Happy accidents are sparks of ideas or insight that can happen at dinner, talking to a friend, in lecture — those moments when you go, a ha! what a great idea! The trick is to make those ideas a reality. If you don’t have time in your schedule, you might be letting go a valuable opportunity.

Keep your schedule leaner because chances are, you’ll come across a “happy accident” that could blossom into an amazing entrepreneurial opportunity.

1) Harvard students are perpetual motion machines

You don’t need to give them a push, but yet they keep working and working and working, ’round the clock, day in and day out.

It’s easy to fill up your schedule with lots of hard classes and lots of organizations, but there are a lot of entrepreneurial opportunities out there. Votegopher.com was started by two sophomores, and is now known on a national scale. Facebook and Microsoft were also both started by restless Harvard students. A friend of mine launched a catering company that got incorporated into HSA.

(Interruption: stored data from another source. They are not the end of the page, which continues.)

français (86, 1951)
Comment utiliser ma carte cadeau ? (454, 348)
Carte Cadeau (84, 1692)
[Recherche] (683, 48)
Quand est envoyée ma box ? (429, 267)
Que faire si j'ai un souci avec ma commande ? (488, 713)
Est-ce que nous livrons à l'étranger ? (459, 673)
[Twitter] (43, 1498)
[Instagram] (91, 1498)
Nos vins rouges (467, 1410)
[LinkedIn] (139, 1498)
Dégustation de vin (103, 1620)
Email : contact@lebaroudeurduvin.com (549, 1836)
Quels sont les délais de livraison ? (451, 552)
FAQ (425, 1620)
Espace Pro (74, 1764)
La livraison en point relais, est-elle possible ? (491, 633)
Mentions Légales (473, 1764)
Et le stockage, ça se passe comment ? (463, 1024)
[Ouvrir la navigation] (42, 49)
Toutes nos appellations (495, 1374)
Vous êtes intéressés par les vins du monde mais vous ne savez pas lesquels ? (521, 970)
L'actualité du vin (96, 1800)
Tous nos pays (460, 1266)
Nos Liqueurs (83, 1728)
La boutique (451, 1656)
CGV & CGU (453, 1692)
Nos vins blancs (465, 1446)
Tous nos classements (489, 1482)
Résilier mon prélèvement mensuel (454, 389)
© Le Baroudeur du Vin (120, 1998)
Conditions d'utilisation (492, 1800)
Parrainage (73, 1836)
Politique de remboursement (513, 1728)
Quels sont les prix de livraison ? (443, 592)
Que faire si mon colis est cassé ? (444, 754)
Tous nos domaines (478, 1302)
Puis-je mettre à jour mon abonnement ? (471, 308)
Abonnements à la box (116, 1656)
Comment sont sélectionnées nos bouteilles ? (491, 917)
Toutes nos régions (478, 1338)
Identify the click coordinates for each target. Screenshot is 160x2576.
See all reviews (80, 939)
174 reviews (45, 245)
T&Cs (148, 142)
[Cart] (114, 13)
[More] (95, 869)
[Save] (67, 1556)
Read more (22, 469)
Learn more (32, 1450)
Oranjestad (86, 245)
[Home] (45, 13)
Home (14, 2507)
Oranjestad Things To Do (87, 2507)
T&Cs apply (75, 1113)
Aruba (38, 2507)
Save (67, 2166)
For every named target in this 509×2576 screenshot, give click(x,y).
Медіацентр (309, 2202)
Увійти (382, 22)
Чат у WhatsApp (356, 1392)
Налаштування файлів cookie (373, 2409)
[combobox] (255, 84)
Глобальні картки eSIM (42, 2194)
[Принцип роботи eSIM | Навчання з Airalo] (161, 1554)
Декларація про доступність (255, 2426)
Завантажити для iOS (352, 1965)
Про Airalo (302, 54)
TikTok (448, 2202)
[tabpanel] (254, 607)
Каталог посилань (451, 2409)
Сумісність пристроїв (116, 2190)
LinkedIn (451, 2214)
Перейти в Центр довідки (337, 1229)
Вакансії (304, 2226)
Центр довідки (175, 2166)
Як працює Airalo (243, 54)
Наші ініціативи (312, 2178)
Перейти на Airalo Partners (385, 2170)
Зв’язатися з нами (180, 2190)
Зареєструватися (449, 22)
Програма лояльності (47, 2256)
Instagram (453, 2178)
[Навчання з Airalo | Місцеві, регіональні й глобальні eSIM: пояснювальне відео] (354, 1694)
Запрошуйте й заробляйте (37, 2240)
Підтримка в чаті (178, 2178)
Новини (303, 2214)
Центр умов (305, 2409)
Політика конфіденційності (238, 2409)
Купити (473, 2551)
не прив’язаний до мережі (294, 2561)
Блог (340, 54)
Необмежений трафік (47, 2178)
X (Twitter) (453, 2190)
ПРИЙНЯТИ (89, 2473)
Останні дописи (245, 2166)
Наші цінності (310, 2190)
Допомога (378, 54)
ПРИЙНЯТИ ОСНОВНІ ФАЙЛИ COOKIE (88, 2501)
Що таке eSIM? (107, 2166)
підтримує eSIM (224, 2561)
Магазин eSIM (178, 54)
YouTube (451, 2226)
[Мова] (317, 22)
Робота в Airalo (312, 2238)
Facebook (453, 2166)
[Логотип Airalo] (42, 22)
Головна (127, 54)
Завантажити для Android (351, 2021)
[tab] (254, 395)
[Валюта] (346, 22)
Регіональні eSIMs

This site in fact is a child of a little bit of free time and a fair amount of brooding over other life hacking-esque sites.

In an environment of brillig minds and with the optimism and energy of youth, now is the perfect time to start up a “project” of your own.

2) Chance favors the not overworked mind

You’ve all heard about the discoveries of post it notes and penicillin. Keep your mind open for new opportunities to innovate/create/explore.

You might stumble on an interesting research question while browsing the internet. You might bump into a friend who needs help starting up her own business. You might read an email about a new blog looking for writers (like this one, ahem, comment if interested with your Harvard email address).

However, if you’re overworked and grumpy because of it, you’re not going to be able to reallocate time to a new endeavor — which is a shame, since Harvard is rolling with the cash to help students with new ideas.

3) Don’t force yourself to be entrepreneurial

It’s easy when you know the people who programmed laddertoheaven.com and have their fingers in three or four other web ventures to feel like you HAVE TO start something new too.

Don’t sweat it. Seriously. Don’t force it either, because it’s going to flop if it’s an awkward construction of the mind and not a passion from the heart.

We all come to Harvard with a unique set of skills/perspectives/insights. You’ll find something that will ring true to you here.

This blog was started because of my addiction to life hacking blogs, a basic web design background and a desire to write (and be read) on my own terms on a regular basis. And pooof, this happened. It was completely unexpected. I didn’t plan for it. But once I had the idea, I just went with it and saw it through.

4) Don’t let ideas grow stale

Ideas have expiration dates (just like all the other items on your to do list). The longer you let a fantastic idea that you’re really really really excited about sit and mold in the fridge of your mind, the lamer it’s going to get, and the lamer you’re going to feel about it.

So, if you do come across an A HA! moment, just do it. Execute execute execute. And if you’re at Harvard, you’re good at executing. And if you can’t literally execute it yourself, find someone who can (either at school or on the internet) and pay/partner with them.